Records drawn from a dataset:

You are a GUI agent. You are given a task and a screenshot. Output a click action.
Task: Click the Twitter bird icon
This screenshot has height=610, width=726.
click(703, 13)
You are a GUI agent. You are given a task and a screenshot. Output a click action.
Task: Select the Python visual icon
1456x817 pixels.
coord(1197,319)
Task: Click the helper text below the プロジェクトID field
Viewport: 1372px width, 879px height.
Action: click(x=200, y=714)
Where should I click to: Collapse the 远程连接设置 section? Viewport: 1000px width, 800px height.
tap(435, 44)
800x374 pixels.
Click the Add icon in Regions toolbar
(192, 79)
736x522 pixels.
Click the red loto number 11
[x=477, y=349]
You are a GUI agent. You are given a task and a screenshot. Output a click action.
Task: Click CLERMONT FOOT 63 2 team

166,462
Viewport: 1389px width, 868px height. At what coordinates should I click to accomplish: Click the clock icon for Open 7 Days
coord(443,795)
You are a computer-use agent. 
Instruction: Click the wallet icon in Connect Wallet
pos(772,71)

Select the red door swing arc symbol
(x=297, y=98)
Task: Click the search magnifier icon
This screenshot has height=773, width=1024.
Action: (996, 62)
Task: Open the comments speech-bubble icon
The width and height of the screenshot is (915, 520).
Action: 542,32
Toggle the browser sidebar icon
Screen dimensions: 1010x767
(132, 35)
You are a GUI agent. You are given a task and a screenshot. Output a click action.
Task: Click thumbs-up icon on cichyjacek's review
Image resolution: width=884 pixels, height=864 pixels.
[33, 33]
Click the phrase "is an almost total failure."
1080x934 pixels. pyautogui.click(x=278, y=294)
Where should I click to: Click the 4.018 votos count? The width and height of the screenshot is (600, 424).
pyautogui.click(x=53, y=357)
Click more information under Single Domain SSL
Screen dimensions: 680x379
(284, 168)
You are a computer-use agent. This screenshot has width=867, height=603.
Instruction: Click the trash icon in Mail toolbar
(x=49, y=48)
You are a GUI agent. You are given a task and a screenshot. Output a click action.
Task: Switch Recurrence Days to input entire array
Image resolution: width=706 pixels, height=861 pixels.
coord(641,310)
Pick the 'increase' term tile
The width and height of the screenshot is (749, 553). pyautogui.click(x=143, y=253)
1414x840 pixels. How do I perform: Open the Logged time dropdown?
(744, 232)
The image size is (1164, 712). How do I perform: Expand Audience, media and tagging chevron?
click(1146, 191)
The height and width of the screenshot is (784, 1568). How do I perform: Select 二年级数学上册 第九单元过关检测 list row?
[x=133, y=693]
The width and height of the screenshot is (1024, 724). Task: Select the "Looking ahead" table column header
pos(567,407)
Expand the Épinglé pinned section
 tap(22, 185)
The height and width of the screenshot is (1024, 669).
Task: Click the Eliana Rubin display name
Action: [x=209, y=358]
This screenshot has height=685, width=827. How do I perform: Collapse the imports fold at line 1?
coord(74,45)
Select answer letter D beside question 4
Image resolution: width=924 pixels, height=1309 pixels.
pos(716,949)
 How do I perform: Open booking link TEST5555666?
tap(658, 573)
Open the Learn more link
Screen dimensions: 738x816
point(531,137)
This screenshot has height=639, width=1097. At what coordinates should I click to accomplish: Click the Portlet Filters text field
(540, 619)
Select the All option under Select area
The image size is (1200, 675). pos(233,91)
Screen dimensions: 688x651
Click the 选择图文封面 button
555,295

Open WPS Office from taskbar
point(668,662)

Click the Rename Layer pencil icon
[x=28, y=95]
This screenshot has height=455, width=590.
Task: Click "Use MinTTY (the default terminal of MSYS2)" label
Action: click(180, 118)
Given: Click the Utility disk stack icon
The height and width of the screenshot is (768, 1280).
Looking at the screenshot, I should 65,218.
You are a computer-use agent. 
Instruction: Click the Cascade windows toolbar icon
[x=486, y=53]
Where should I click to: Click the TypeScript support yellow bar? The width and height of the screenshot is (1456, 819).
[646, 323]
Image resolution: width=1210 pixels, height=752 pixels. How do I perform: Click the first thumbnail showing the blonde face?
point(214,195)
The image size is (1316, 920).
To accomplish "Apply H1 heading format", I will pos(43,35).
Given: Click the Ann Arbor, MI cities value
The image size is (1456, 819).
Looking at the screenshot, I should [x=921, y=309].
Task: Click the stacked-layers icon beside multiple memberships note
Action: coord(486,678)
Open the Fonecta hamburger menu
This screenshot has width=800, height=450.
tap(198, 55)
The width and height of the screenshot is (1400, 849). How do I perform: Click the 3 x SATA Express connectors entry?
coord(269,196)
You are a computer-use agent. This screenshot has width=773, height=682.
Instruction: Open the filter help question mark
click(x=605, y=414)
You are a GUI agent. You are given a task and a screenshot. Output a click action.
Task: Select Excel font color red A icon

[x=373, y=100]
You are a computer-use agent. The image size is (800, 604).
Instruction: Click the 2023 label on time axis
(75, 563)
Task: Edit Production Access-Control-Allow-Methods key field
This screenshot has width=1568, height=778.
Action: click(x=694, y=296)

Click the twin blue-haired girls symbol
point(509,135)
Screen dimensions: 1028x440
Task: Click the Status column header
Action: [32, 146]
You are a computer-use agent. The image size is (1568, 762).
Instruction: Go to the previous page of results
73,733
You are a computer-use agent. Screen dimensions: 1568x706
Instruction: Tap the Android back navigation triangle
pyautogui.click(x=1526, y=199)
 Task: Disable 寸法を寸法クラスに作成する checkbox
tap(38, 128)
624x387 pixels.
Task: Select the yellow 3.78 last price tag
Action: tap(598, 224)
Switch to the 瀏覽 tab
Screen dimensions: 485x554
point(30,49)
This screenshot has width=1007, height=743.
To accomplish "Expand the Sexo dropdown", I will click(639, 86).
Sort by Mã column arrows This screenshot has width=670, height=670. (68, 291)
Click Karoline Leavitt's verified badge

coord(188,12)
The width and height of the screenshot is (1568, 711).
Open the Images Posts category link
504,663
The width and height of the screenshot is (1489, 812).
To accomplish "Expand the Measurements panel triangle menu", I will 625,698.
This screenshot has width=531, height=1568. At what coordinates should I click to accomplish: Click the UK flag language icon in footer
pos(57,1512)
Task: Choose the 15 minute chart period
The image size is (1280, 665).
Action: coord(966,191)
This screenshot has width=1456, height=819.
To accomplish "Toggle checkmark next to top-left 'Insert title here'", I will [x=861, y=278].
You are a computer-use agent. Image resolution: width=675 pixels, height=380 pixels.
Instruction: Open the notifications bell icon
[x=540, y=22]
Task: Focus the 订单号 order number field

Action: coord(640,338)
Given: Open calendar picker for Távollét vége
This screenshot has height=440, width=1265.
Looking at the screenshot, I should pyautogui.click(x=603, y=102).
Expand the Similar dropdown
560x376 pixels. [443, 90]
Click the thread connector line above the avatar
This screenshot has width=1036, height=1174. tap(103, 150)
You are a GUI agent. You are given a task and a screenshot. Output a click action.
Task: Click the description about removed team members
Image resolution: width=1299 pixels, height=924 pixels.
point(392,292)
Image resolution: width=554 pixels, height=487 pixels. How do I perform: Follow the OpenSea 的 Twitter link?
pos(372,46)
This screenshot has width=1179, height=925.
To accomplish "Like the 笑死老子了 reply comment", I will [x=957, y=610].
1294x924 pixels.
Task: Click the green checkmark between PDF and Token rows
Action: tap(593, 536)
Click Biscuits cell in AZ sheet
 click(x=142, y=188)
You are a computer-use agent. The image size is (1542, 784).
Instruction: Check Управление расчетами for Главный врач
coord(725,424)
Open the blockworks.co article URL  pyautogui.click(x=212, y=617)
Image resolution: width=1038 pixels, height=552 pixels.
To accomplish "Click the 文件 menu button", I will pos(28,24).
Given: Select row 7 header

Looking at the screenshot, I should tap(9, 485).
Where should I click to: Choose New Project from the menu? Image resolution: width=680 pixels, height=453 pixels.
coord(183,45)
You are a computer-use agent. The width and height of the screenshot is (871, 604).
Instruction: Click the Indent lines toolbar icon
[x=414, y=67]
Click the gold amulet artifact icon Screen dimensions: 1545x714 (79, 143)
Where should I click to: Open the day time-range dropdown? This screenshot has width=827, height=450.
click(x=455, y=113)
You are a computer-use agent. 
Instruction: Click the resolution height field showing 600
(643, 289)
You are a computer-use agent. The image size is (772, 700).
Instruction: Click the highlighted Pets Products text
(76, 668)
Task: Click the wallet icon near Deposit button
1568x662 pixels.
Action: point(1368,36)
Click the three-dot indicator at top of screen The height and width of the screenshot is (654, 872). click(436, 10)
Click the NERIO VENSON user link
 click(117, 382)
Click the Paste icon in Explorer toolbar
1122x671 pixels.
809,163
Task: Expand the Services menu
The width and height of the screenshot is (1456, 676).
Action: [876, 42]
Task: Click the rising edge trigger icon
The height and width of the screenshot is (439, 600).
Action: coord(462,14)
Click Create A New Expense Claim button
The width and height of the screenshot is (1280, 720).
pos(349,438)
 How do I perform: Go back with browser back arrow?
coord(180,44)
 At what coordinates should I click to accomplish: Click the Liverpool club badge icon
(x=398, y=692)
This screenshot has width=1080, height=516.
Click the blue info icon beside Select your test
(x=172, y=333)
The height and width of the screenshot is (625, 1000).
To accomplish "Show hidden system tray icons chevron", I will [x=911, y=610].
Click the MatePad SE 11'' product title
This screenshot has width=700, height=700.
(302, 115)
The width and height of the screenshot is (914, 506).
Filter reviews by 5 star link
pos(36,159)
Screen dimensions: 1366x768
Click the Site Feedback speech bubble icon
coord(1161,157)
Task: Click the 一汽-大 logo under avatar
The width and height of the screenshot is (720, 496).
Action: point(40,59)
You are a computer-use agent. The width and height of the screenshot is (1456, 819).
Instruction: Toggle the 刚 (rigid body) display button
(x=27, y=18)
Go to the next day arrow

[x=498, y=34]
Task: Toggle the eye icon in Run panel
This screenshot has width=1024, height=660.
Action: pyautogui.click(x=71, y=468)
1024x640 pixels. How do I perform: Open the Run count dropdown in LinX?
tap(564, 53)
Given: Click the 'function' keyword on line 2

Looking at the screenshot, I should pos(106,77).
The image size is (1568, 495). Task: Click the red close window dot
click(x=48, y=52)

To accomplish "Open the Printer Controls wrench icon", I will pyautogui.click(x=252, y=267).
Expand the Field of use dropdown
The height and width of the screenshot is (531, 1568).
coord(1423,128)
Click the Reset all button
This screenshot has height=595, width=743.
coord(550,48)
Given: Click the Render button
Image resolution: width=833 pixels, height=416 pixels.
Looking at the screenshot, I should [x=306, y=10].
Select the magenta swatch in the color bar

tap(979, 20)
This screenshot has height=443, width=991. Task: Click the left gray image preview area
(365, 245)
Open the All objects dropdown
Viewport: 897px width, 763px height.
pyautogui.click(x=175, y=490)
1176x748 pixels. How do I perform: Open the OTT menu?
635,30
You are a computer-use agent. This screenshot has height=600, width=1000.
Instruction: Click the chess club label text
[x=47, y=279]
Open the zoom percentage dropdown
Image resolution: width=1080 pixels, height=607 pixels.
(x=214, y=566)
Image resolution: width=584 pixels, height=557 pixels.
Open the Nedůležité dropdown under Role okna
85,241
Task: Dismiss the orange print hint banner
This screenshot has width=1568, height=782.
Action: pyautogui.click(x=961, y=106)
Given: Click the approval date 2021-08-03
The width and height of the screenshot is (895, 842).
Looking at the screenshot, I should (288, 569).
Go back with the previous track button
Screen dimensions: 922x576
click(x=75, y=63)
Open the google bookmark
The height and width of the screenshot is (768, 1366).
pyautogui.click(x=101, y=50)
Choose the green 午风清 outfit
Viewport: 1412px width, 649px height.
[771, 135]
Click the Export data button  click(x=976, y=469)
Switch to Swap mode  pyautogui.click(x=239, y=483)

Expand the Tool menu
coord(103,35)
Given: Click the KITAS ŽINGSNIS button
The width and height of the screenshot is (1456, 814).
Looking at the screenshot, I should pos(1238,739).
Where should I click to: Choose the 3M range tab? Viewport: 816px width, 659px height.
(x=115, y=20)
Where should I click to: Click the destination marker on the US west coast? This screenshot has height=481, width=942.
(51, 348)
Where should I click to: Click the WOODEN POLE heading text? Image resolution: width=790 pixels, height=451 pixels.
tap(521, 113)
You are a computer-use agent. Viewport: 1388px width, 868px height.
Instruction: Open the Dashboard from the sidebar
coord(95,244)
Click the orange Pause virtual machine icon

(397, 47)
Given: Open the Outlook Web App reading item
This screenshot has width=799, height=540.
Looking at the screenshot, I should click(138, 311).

> TASK DIRECTIONS
Please go through the data and copy each line containing the word "panel".

> SOLUTION
To accomplish "Expand the Measurements panel triangle menu", I will 625,698.
Task: Toggle the eye icon in Run panel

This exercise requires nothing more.